Source extract ->

⟨

Ignoring the homework constraints about starting from the beginning or the end, the proper way to implement a predicate that gets the numeric maximum is as follows:
list_max([P|T], O) :- list_max(T, P, O).
list_max([], P, P).
list_max([H|T], P, O) :-
( H > P
-> list_max(T, H, O)
; list_max(T, P, O)).
A very simple approach (which starts from the beginning) is the following:
maxlist([],0).
maxlist([Head|Tail],Max) :-
maxlist(Tail,TailMax),
Head > TailMax,
Max is Head.
maxlist([Head|Tail],Max) :-
maxlist(Tail,TailMax),
Head =< TailMax,
Max is TailMax.
As you said, you must have the variables instantiated if you want to evaluate an arithmetic expression. To solve this, first you have to make the recursive call, and then you compare.
Hope it helps!
As an alternative to BLUEPIXY' answer, SWI-Prolog has a builtin predicate, max_list/2, that does the search for you. You could also consider a slower method, IMO useful to gain familiarity with more builtins and nondeterminism (and then backtracking):
slow_max(L, Max) :-
select(Max, L, Rest), \+ (member(E, Rest), E > Max).
yields
2 ?- slow_max([1,2,3,4,5,6,10,7,8],X).
X = 10 ;
false.
3 ?- slow_max([1,2,10,3,4,5,6,10,7,8],X).
X = 10 ;
X = 10 ;
false.

⟩

Extracted data ->
⟨

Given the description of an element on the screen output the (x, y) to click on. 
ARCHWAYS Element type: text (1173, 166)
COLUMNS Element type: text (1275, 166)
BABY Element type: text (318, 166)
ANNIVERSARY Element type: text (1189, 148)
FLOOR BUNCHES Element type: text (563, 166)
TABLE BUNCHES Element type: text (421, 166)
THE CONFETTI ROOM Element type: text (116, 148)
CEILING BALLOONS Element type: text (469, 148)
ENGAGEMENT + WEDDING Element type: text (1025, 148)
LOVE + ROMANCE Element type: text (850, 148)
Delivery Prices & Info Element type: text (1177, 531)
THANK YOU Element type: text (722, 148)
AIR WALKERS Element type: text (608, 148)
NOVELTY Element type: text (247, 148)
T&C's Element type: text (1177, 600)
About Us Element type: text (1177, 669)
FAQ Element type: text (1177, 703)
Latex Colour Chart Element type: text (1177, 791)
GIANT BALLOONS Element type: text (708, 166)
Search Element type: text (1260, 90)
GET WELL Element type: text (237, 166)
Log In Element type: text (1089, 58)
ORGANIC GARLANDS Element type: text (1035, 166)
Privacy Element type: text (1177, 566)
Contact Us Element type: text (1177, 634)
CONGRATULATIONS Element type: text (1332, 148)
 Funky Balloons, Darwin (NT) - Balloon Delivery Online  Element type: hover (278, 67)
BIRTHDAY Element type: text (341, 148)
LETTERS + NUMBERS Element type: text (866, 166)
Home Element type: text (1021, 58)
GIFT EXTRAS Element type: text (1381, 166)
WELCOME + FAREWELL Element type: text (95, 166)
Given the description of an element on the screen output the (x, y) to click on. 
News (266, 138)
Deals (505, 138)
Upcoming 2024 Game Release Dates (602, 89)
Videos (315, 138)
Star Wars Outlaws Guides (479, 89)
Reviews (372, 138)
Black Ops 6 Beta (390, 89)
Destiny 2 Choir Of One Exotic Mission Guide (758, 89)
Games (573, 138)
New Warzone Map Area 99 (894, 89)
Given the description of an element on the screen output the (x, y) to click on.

⟩

Short task A -> In the Prolog thread, which builtin SWI-Prolog predicate finds a list's maximum?
Short task B -> Recast the listing, everything from its first line down to the line containing "Videos (315, 138)", as a Markdown table with columns Row and Line, leaving out blank lines.

Exercise response A -> max_list/2

Exercise response B ->
| Row | Line |
|---|---|
| 1 | Given the description of an element on the screen output the (x, y) to click on.  |
| 2 | ARCHWAYS Element type: text (1173, 166) |
| 3 | COLUMNS Element type: text (1275, 166) |
| 4 | BABY Element type: text (318, 166) |
| 5 | ANNIVERSARY Element type: text (1189, 148) |
| 6 | FLOOR BUNCHES Element type: text (563, 166) |
| 7 | TABLE BUNCHES Element type: text (421, 166) |
| 8 | THE CONFETTI ROOM Element type: text (116, 148) |
| 9 | CEILING BALLOONS Element type: text (469, 148) |
| 10 | ENGAGEMENT + WEDDING Element type: text (1025, 148) |
| 11 | LOVE + ROMANCE Element type: text (850, 148) |
| 12 | Delivery Prices & Info Element type: text (1177, 531) |
| 13 | THANK YOU Element type: text (722, 148) |
| 14 | AIR WALKERS Element type: text (608, 148) |
| 15 | NOVELTY Element type: text (247, 148) |
| 16 | T&C's Element type: text (1177, 600) |
| 17 | About Us Element type: text (1177, 669) |
| 18 | FAQ Element type: text (1177, 703) |
| 19 | Latex Colour Chart Element type: text (1177, 791) |
| 20 | GIANT BALLOONS Element type: text (708, 166) |
| 21 | Search Element type: text (1260, 90) |
| 22 | GET WELL Element type: text (237, 166) |
| 23 | Log In Element type: text (1089, 58) |
| 24 | ORGANIC GARLANDS Element type: text (1035, 166) |
| 25 | Privacy Element type: text (1177, 566) |
| 26 | Contact Us Element type: text (1177, 634) |
| 27 | CONGRATULATIONS Element type: text (1332, 148) |
| 28 |  Funky Balloons, Darwin (NT) - Balloon Delivery Online  Element type: hover (278, 67) |
| 29 | BIRTHDAY Element type: text (341, 148) |
| 30 | LETTERS + NUMBERS Element type: text (866, 166) |
| 31 | Home Element type: text (1021, 58) |
| 32 | GIFT EXTRAS Element type: text (1381, 166) |
| 33 | WELCOME + FAREWELL Element type: text (95, 166) |
| 34 | Given the description of an element on the screen output the (x, y) to click on.  |
| 35 | News (266, 138) |
| 36 | Deals (505, 138) |
| 37 | Upcoming 2024 Game Release Dates (602, 89) |
| 38 | Videos (315, 138) |